Components & Structure

The BEAM Ecosystem

While BEAM was created to run Erlang, its architecture is language-agnostic. Several languages now compile to BEAM bytecode and benefit from the same runtime properties:

• Elixir — a Ruby-inspired syntax built on BEAM, with the same OTP capabilities
• LFE (Lisp Flavoured Erlang) — a Lisp dialect running on BEAM
• Gleam — a statically typed language targeting BEAM

The BEAM process model and OTP framework are available to all of these languages, making "Erlang/OTP" increasingly a description of the platform rather than a single language.

OTP Behaviors

OTP provides a set of standard behaviors — generic implementations of common process patterns that handle the supervision-compatible boilerplate while letting developers fill in application-specific callbacks:

• GenServer — a generic server process with synchronous call and asynchronous cast interfaces
• Supervisor — a process whose sole job is monitoring children and applying restart strategies
• Application — the top-level structure wrapping a supervision tree for deployment

These behaviors enforce a consistent structure across Erlang codebases and ensure that any OTP-compliant process can be placed into a supervision tree.

Reception & Influence

Erlang's actor model and supervision philosophy have influenced a generation of concurrent systems. The Akka toolkit brought actor-based supervision trees to the JVM (Scala and Java). Elixir democratized access to the BEAM platform with a more approachable syntax, expanding the community significantly. Go's goroutines adopt lightweight concurrency but without the structured fault-tolerance layer OTP provides.

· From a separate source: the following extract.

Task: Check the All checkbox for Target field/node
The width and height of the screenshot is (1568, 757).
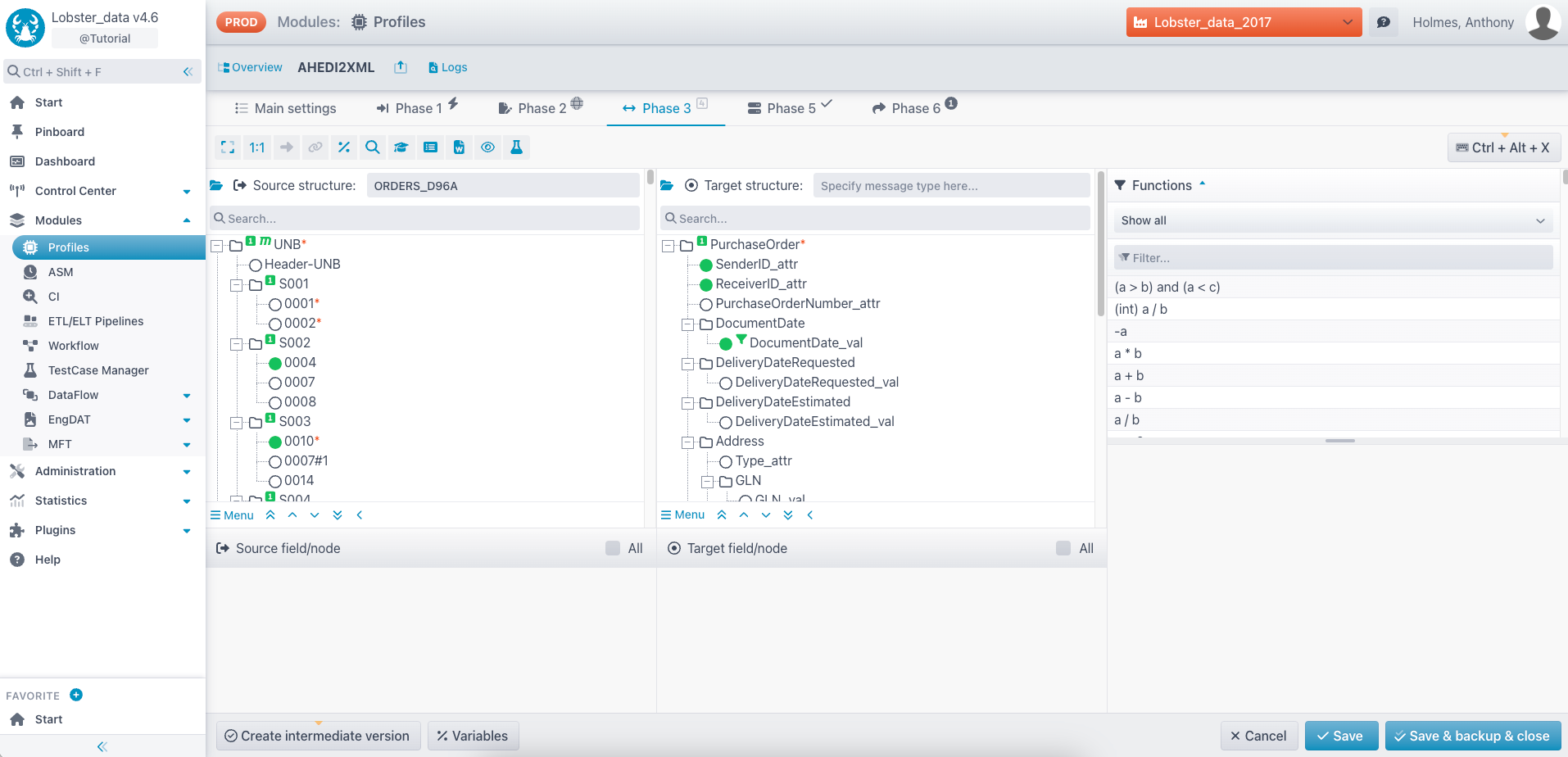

The "let it crash" philosophy has become a recognized design pattern beyond Erlang, cited in discussions of resilient microservice architectures and Kubernetes pod restart policies — though neither replicates the granularity and transparency of OTP supervision trees running inside a single VM.

Controversies & Debates

Erlang's syntax — inherited from Prolog, with comma/semicolon/period termination conventions and single-assignment variables — is frequently cited as a barrier to adoption. The language's Prolog heritage makes it unfamiliar to developers coming from C-family languages. Elixir addressed this by providing Ruby-inspired syntax over the same runtime.

The cookie-based authentication model for BEAM distribution has been noted as a weak security boundary. The EEF Security Working Group explicitly documents that Erlang distribution was designed for trusted networks and requires additional hardening (TLS, firewalling) for use in untrusted environments. The EPMD model, where any process on the same machine can query node addresses, adds to the exposure surface.